Но у меня уже стало складываться очень стойкое мнение о поэте Хеймонене, который ходил в кабак, чтобы плакать, а в церковь, чтобы спать, и который всегда был несчастен и счастлив одновременно. Хотя я знала его много лет, я только теперь заметила, что глаза у него косые. Может быть, это происходило оттого, что в последнее время он стал оглядываться на свою жизнь, которая шла вкривь и вкось? Ему давно бы следовало выбирать себе очки посильнее, а напитки послабее.

Мой бывший заведующий рекламой начал трястись ровной мелкой дрожью и, лишь заметив это, почувствовал страх. Но ведь неприлично бояться женщины, которой уже стукнуло пятьдесят, тем более если она сама по собственному почину отказалась от неблагодарной роли свинарки. Поэт еще раз попытался начать разведку:

— Госпожа экономическая советница, неужели вы действительно не хотите помочь мне?

— Не хочу, — ответила я. — В течение месяца я выписала вам три чека — последний только позавчера, — уплатила в полицию штраф после того, как вас задержали в нетрезвом виде, уплатила за вас налоги, квартирную плату и по двум счетам из ресторанов. Ревизоры Фонда считают такое расходование средств преступным.

Поэт утвердительно кивнул головой и признал свое крушение: да, разумеется, его поведение преступно. А если доведенному до отчаяния преступнику дать в руки веревку, он удавит ею первого попавшегося кассира или продаст ее какому-нибудь другому несчастному, которому жизнь надоела.

— Госпожа советница, не можете ли вы лично дать мне взаймы тысчонки две? — отважился спросить он и посмотрел на свои башмаки, давно требовавшие ремонта.

«Лично я?» Меня удивило, что бывший заведующий рекламой не знает устава моего Фонда.

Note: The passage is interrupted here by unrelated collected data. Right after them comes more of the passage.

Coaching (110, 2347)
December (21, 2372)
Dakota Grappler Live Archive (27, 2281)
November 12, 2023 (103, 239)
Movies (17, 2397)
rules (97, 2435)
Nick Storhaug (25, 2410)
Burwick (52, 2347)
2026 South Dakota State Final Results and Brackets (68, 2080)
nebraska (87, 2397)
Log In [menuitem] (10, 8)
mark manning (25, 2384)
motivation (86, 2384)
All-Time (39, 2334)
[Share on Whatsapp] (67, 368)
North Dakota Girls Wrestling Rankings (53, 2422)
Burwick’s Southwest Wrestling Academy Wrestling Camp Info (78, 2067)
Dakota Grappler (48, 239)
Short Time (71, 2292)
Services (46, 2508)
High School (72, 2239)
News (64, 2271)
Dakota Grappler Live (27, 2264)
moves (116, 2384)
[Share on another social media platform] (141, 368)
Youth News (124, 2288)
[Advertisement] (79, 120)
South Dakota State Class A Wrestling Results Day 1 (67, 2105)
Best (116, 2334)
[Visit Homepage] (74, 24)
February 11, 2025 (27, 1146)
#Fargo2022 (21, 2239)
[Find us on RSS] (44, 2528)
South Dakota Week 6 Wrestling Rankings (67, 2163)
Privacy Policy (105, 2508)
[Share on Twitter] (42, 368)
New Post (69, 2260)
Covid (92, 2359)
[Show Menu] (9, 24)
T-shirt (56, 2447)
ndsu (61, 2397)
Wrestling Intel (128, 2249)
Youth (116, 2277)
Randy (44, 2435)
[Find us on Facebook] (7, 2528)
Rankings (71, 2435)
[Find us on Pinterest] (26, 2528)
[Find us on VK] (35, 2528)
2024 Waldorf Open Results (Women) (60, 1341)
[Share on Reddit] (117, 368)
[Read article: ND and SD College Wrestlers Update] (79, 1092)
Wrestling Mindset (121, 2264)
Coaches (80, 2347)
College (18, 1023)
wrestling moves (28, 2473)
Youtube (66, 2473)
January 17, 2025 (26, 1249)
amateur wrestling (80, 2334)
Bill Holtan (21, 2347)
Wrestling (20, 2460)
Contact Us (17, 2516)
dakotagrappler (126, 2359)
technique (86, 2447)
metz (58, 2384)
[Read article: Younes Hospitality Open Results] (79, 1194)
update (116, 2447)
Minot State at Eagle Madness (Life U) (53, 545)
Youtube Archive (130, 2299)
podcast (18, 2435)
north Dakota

Неужели он, в самом деле, думал, что я поставлена здесь для того, чтобы проматывать общественные средства?

— Сейчас я не дам вам ни одной марки, — сказала я весьма сурово.

— Я обязательно верну, как только получу от издателя.

— Прошлый раз вы сказали, что издатель вас вышвырнул.

— Это я фигурально выразился. Я всегда пользуюсь метафорой и аллегорией.

— А я предпочитаю выражаться просто и ясно. Вспомогательные беллетристические приемы здесь ни к чему. Вы получаете от государства писательскую пенсию, и, однако, вы кругом в долгах!

— Это верно. Пенсия слишком мала. Очень дорого стоит содержать три семьи…

— Кто же вам велел менять жен так часто?

— Но ведь у меня всего-навсего четвертая…

— И у каждой куча детей! Постыдились бы! Свобода творчества не в том, чтобы художник жил, как свинья, не принося даже той пользы, какую приносит это животное. Вас, видимо, ошибки ничему не научили.

Поэт не отвечал. Он признавал справедливым все, что бы я ни сказала. Действительно! Он совершал ошибку за ошибкой. Порой, казалось, жизнь его была сплошной цепью ошибок. Иногда даже деловая женщина может ошибиться — как же тут избежать ошибок поэту? Он ведь не саддукей, отрицающий существование ангелов и бессмертие души, а верный христианин, маленький грешный раб божий, упорно верящий и в ангелов, и в человеческую доброту. У него плутовато покаянное лицо и детски наивный взгляд кутилы. Он трое суток проблуждал по стезе порока и теперь боялся идти домой, где его ждала возмущенная жена и кипа неоплаченных счетов. Он был опутан долгами, как «собственный» дом рабочего или скромного служащего, но долги его не тревожили, ибо он отмахивался от них с помощью молитвы: «…И остави нам долги наша, яко же и мы оставляем должникам нашим».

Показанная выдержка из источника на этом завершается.